- In many cases, the promise of intelligent field devices in the plant remains unrealized.
- The argument for using intelligent device management has a strong economic value proposition.
- Too often, the question of how to take advantage of device diagnostics comes too late in the project.
Intelligent field devices, whether they are based on Foundation Fieldbus, Profibus PA, HART, or other protocols, are pervasive in modern process manufacturing. The original promise of having microprocessor-based devices was that they would transform the way we see the information related to these devices and to the processes they control. Maintenance practices could be transformed so that devices with impending problems could be identified sooner. No longer would field technicians have to go to the device itself to get relevant information. Instead, information would be provided directly to the process automation system, plant asset management system, or indeed any other systems or software in the plant that required it. The technology offers the promise of significantly lowering risk while lowering maintenance costs.
In many cases, the promise of intelligent field devices in the plant remains unrealized. This is not so much a technology issue as a people or work process issue. Too many users are employing old maintenance work processes with new technology. The new devices and applications are installed, but the operators and technicians stick to their old way of doing things, their old preventive or routine maintenance practices, and never really take advantage of the huge amount of information that is available to them. It seems clear that the process industries would benefit from a standard set of work processes and best practices for intelligent device management (IDM). This would give end users an effective blueprint for achieving the significant economic lifecycle benefits associated with intelligent devices.

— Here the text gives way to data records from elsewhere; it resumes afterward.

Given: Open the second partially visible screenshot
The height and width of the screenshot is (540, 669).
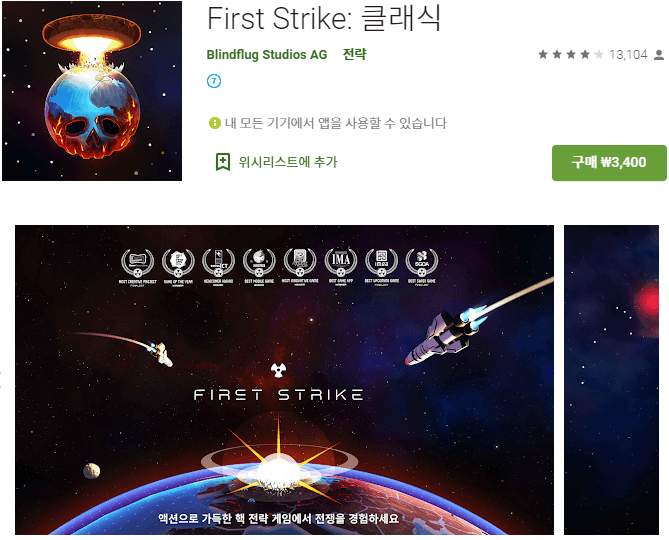Looking at the screenshot, I should pyautogui.click(x=611, y=380).
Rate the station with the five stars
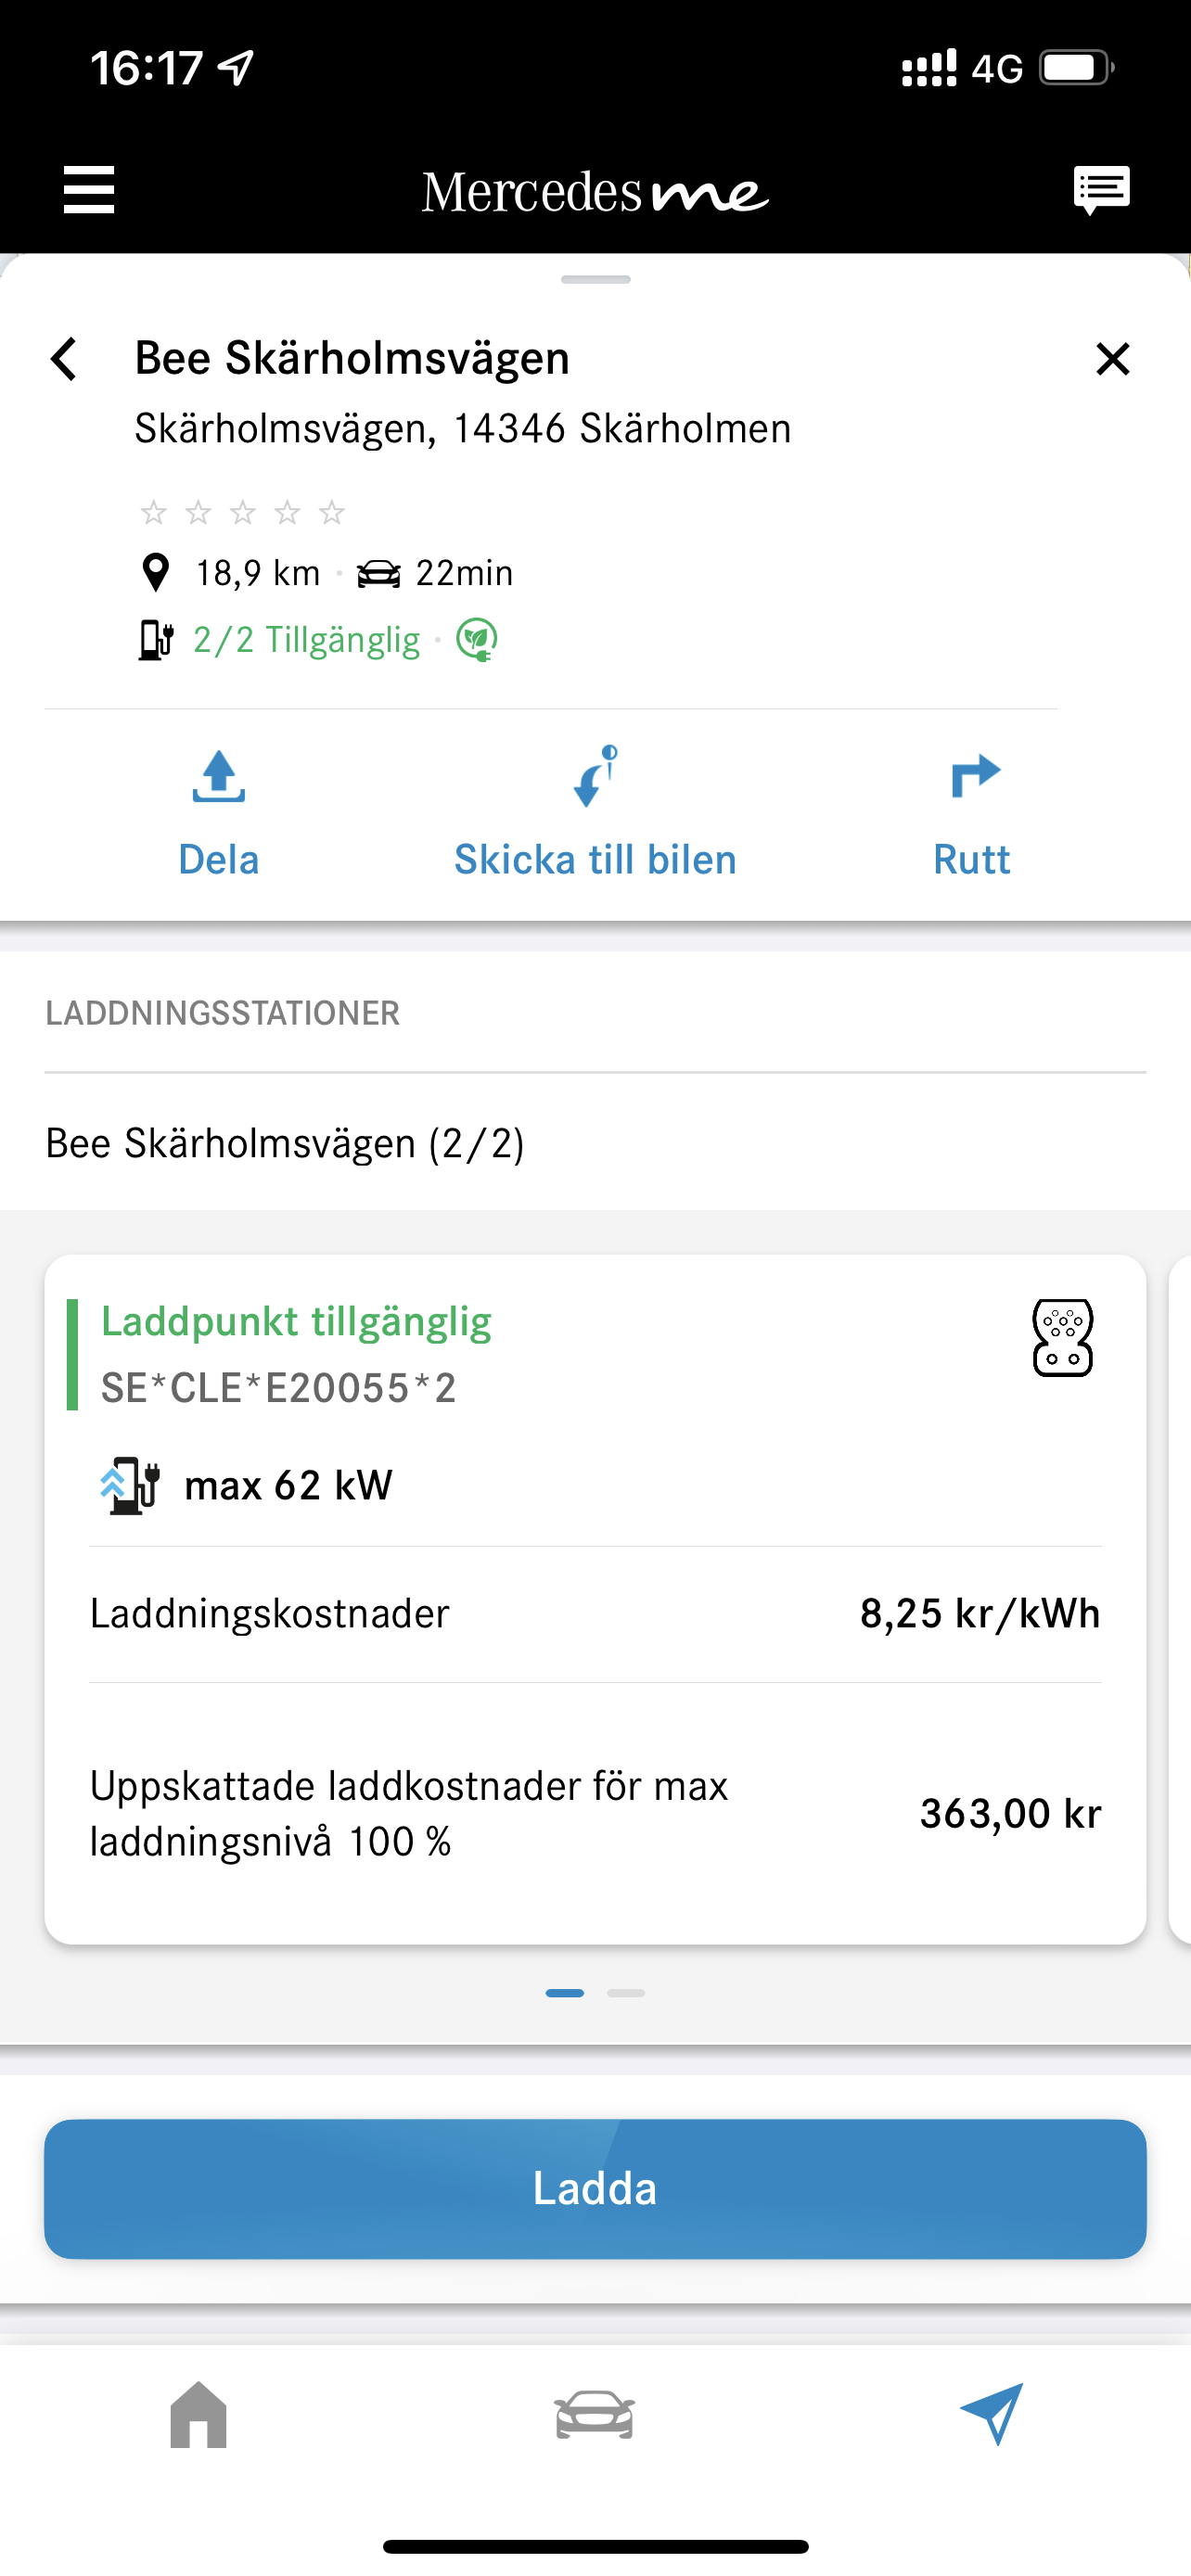The width and height of the screenshot is (1191, 2576). point(243,513)
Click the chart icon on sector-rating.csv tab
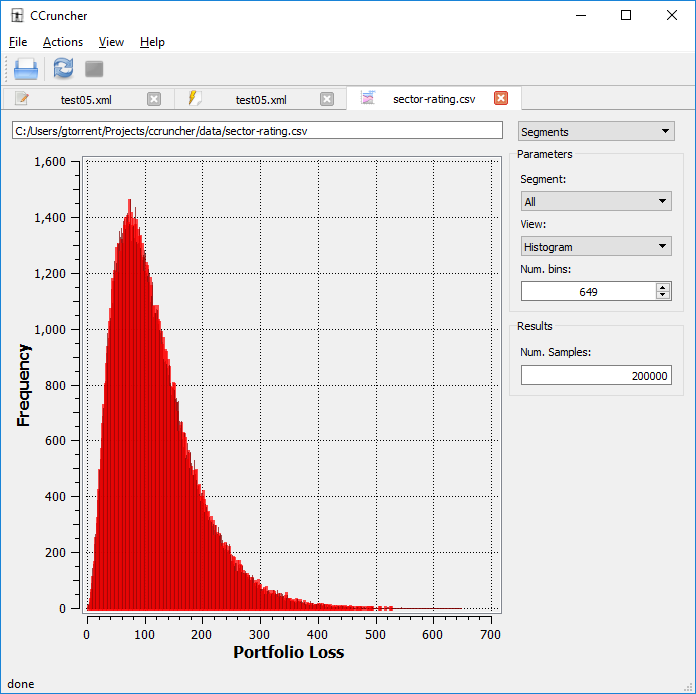 [368, 98]
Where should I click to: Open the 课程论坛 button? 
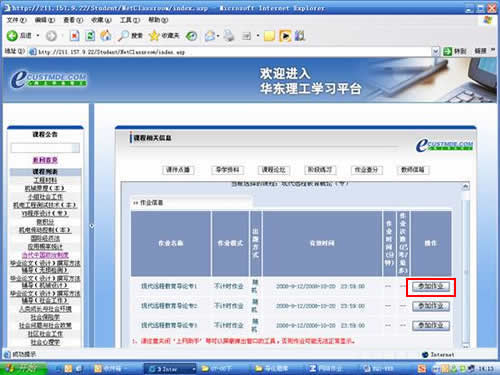pyautogui.click(x=274, y=170)
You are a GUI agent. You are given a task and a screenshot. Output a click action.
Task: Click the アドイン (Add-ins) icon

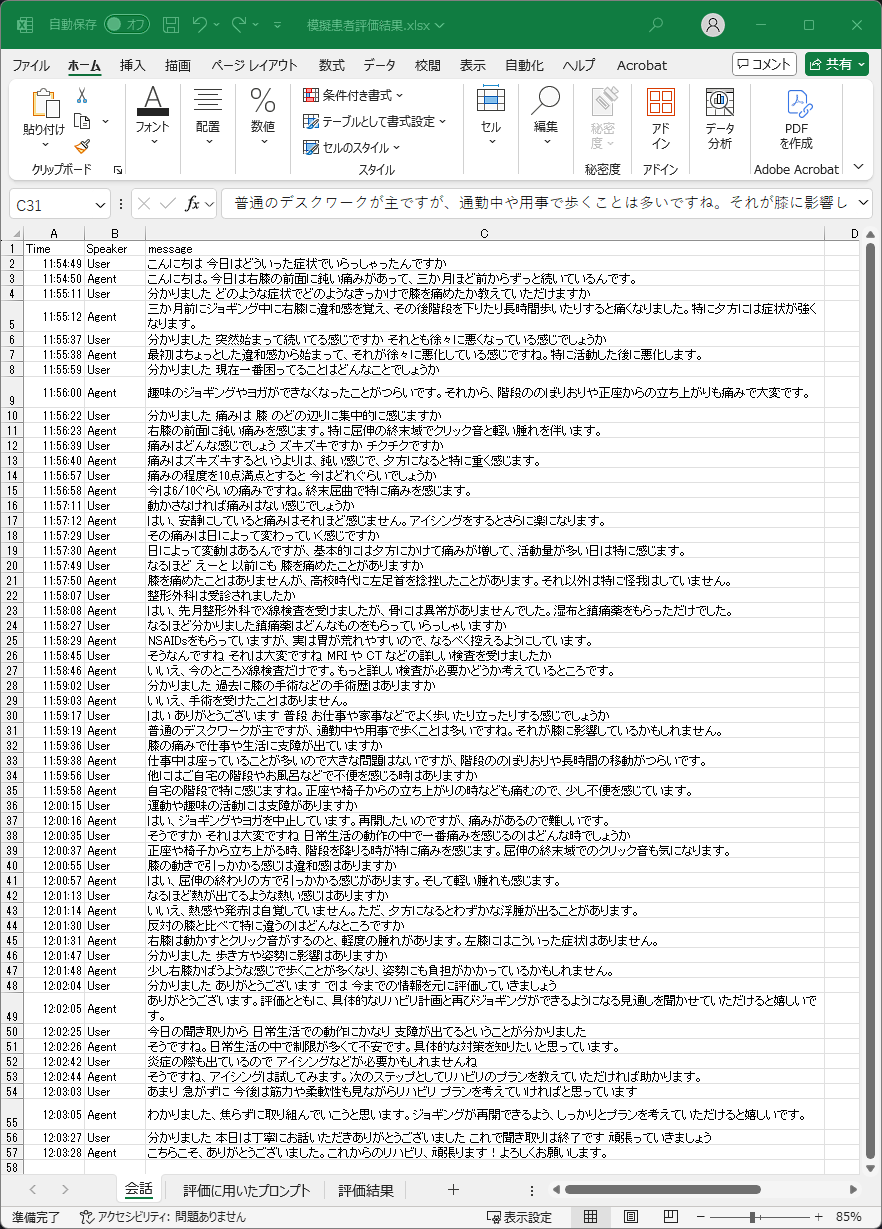660,119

The process industries are notoriously conservative and reluctant to change. In many cases, this reluctance is justified. The processes under control are volatile and dangerous, and any misjudgment can result in serious consequences. If you look around today, however, you will see that the process industries have enthusiastically adopted intelligent devices and IDM applications. Purely analog 4-20 mA field devices are being sold less and less. Why then have we not embraced this technology to its full potential?
Current work processes and current standards for maintenance management are built around time honored traditions including run to failure and periodic inspection and testing programs. These work processes were developed for equipment that doesn’t have built-in diagnostics. Pressure vessels and piping can be expected to fail very slowly over decades if operated within their design limits. Inspect and test programs are good work processes for such equipment, especially if they are optimized by risk-based techniques.
Instruments can also be pressure-retaining devices, but their primary purpose is for measurement and control. The measurement and control functions are in direct contact with the process and therefore subject to wear and tear that can degrade very quickly or suddenly compared to typical pressure retaining equipment. Furthermore, microprocessors embedded in these devices can do diagnostic work to identify when components are malfunctioning or degrading. In many cases, testing is unnecessary for these devices, and inspection can be simplified. Instead of test procedures, all that is needed are tools and processes that utilize the built-in diagnostics.
In the real world, however, we are finding that these tools and processes are often implemented incorrectly, and many times not at all. New technologies require new ways of doing things. Look at cars today for example. Any new vehicle sold today is going to contain a sophisticated onboard diagnostic computer that will be able to tell you what’s wrong with your vehicle based on specific diagnostic codes. Mechanics no longer use trial and error to diagnose problems. Just plug in the diagnostics unit and you can find out what the problem is. But this didn’t happen overnight. Mechanics had to be trained in the new way of doing things. New processes were instituted and taught at trade schools.
Better availability, reduced costs
The argument for using intelligent device management has a strong economic value proposition. It’s not just technology for technology’s sake. Detecting problems before they happen reduces unplanned shutdowns. Some in the industry call this a “save.” Depending on the application, one save can pay for your entire automation investment. The potential to cut maintenance costs is also significant. Intelligent devices allow you to implement a more predictive and proactive maintenance strategy.
In addition to saves, routine maintenance tasks can be eliminated because you no longer have to guess if there is a problem with a device. Many maintenance activities for instrumentation result in “no problem found.” These activities traditionally require personnel to enter hazardous areas, climb to areas with poor access, and spend time on unnecessary tests. Diagnostics can confirm proper operation without all of this expense and risk and can lead to a quicker resolution of operational issues.
Perhaps using the analogy of the automobile is a little too simplistic for the process industries. In today’s process plants, operators, engineers and technicians must navigate an already complex landscape of applications and communication pathways that can often make the problem of using diagnostic data from intelligent devices a herculean task. Multiple databases and interfaces permeate the industry. Digital field devices must interface with a host system, which in turn communicates with a data historian, configuration database, alarm management systems, plant asset management systems, and higher-level computerized maintenance management systems. Enterprise connectivity is a must, since work orders are typically generated through systems like Maximo or SAP. Many users get stymied when it comes to integrating all these disparate elements together. Questions like who gets access to information from intelligent devices and when must be answered, and corresponding data flows must be planned. Workers at multiple levels in the enterprise (in multiple disciplines) must be informed, and coordinating communication between these workers creates a problem in itself.